What is an employee’s responsibility when driving at work?
- To prove the correct driving licenses.
- To regularly check the vehicle they are using is roadworthy.
- Awareness of the Highway Code “fitness to drive” requirement, which includes checking they are not too tired to drive, are not under the influence of alcohol or drugs, and are not taking any medication which could affect their ability to drive.
- Checking weather conditions to decide whether this will affect driving and their ability to drive.
- To ensure there are no distractions in the vehicle which could potentially divert the driver’s attention, such as a mobile phone.
Which bodies in the UK enforce regulations for driving at work?
When road traffic accidents occur on public roads in the UK, it tends to be the police and the Driver and Vehicle Standards Agency which will investigate the incident.
However, the UK Health and Safety Executive will get involved in road traffic accidents if the police have identified that an employer has contributed towards the accident by not complying with health and safety standards regarding driving at work. If this is the case, the management failure will constitute a ‘gross breach of a relevant duty of care’. As a result, the organisation responsible for breaching the relevant duty of care could face prosecution under the Corporate Manslaughter and Corporate Homicide Act 2007.
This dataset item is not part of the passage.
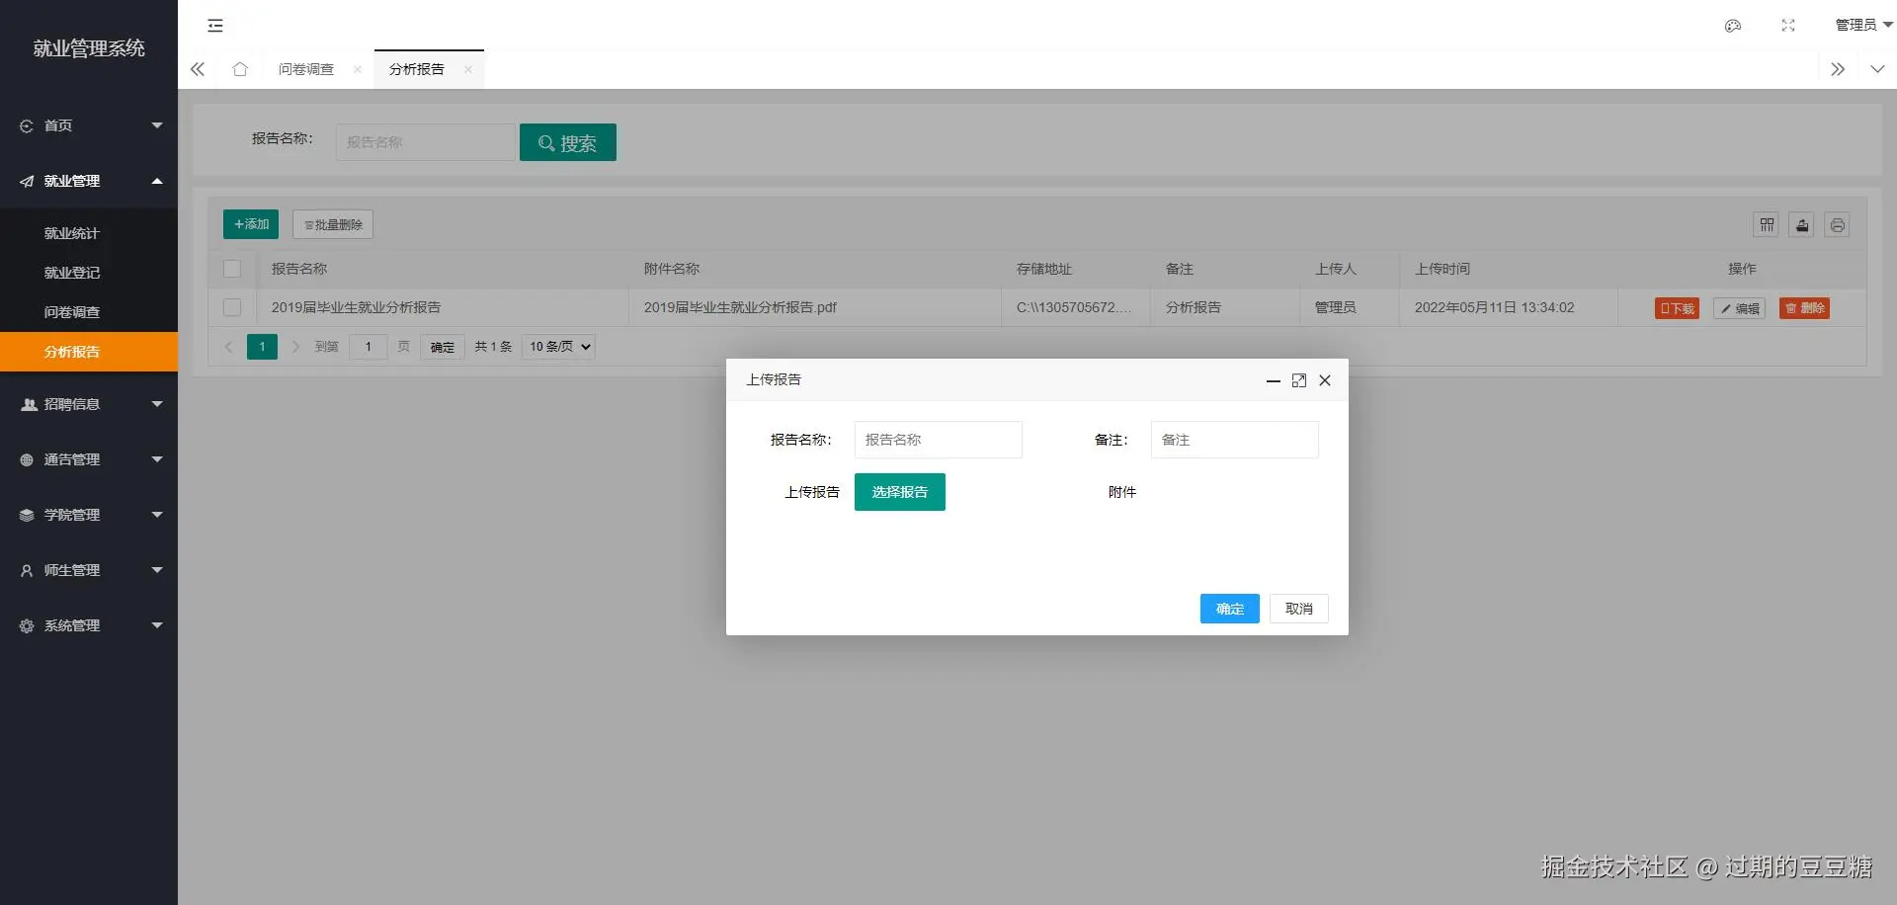Open the 10条/页 page size dropdown

557,347
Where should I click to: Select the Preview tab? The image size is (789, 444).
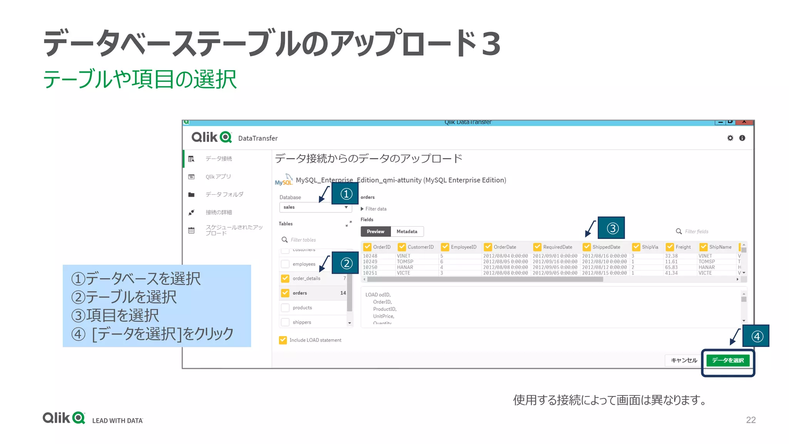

Driving at work risk assessments
Risks and hazards can occur within the workplace at any time, especially whilst employees are driving at work. To identify these risks and protect your employees against them, risk assessments for driving at work are essential. They should include assessing the driver, the vehicle and the route which the driving will take. Where risks occur, they must be sufficiently protected against using control measures.
The Management of Health and Safety at Work Regulations 1999 make it a legal requirement for the employer to conduct a risk assessment for driving at work, and the following steps could be included in this risk assessment:
Analyse the Driver:
- Does the driver have the correct level of expertise in order to drive in the UK?
- Does the driver have the correct UK certification to drive?
- Is the driver fit and healthy, physically and mentally?
- Is the driver capable of carrying out safety checks on the car, such as checking the seatbelts all work correctly before every journey?
- Ensure that the driver is aware that they must not drive under the influence of alcohol or drugs.
Analyse the Vehicle:
- Does your vehicle have safety devices such as reversing alarms and proximity censors?
- Are individuals safe whilst being in the vehicle – for example, have you checked that all of the airbags are fitted and work correctly?
- Is the vehicle safe to carry and transport goods if necessary?
- Have you ensured that the tyres are inspected regularly?
Analyse the driving at work journey:
- Have you planned the safest route possible?
- Have you taken into consideration changes in the weather – for example, snow and ice?
- Has your route taken into account restrictions, such as bridges or tunnels?
- Have you considered whether the journey could incorporate the use of public transport in order to decrease the amount of time the employee is driving for?
If driving at work is in a worker’s job description, it is the employer’s responsibility to ensure all risks associated with it are effectively reduced and protected by adequate control measures. Training and knowledge of UK health and safety regulations regarding driving at work will ensure it is conducted in the best manner possible.